### Work required:
Print the entries exactly as they appear, and omit any images.

### Records for this task:
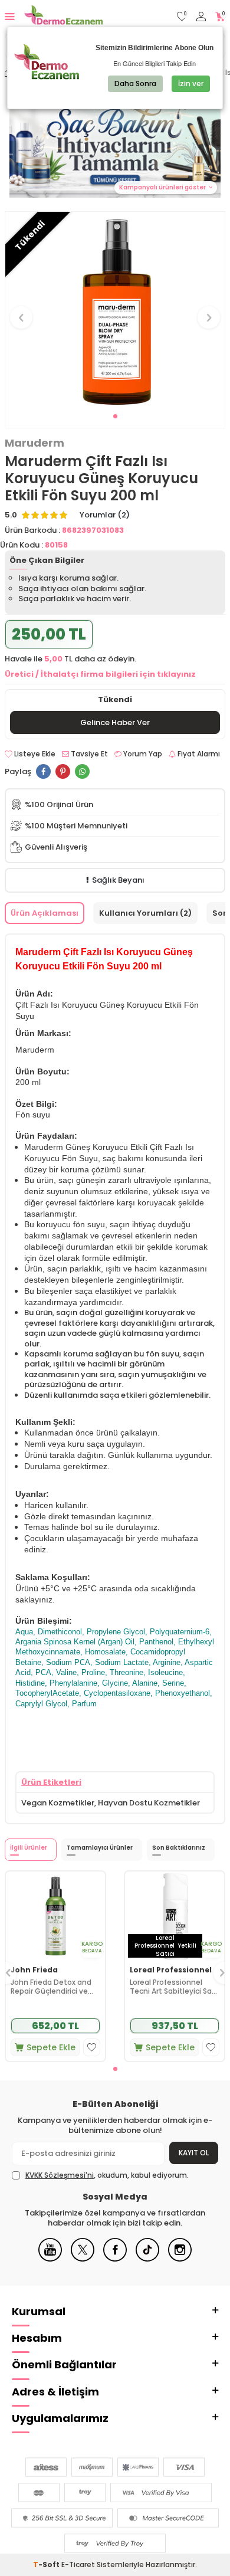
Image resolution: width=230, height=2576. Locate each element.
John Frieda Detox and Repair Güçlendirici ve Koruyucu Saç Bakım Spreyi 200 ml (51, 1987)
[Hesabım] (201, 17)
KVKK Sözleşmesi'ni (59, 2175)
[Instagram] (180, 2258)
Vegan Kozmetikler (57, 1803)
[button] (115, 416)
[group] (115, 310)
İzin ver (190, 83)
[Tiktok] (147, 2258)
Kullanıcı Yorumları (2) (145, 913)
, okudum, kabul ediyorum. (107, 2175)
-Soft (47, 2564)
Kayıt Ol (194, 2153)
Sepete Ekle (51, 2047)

### Solution for this task:
Image resolution: width=230, height=2576. Locate each element.
John Frieda Detox and Repair Güçlendirici ve Koruyucu Saç Bakım Spreyi 200 ml (51, 1987)
[Hesabım] (201, 17)
KVKK Sözleşmesi'ni (59, 2175)
[Instagram] (180, 2258)
Vegan Kozmetikler (57, 1803)
[button] (115, 416)
[group] (115, 310)
İzin ver (190, 83)
[Tiktok] (147, 2258)
Kullanıcı Yorumları (2) (145, 913)
, okudum, kabul ediyorum. (107, 2175)
-Soft (47, 2564)
Kayıt Ol (194, 2153)
Sepete Ekle (51, 2047)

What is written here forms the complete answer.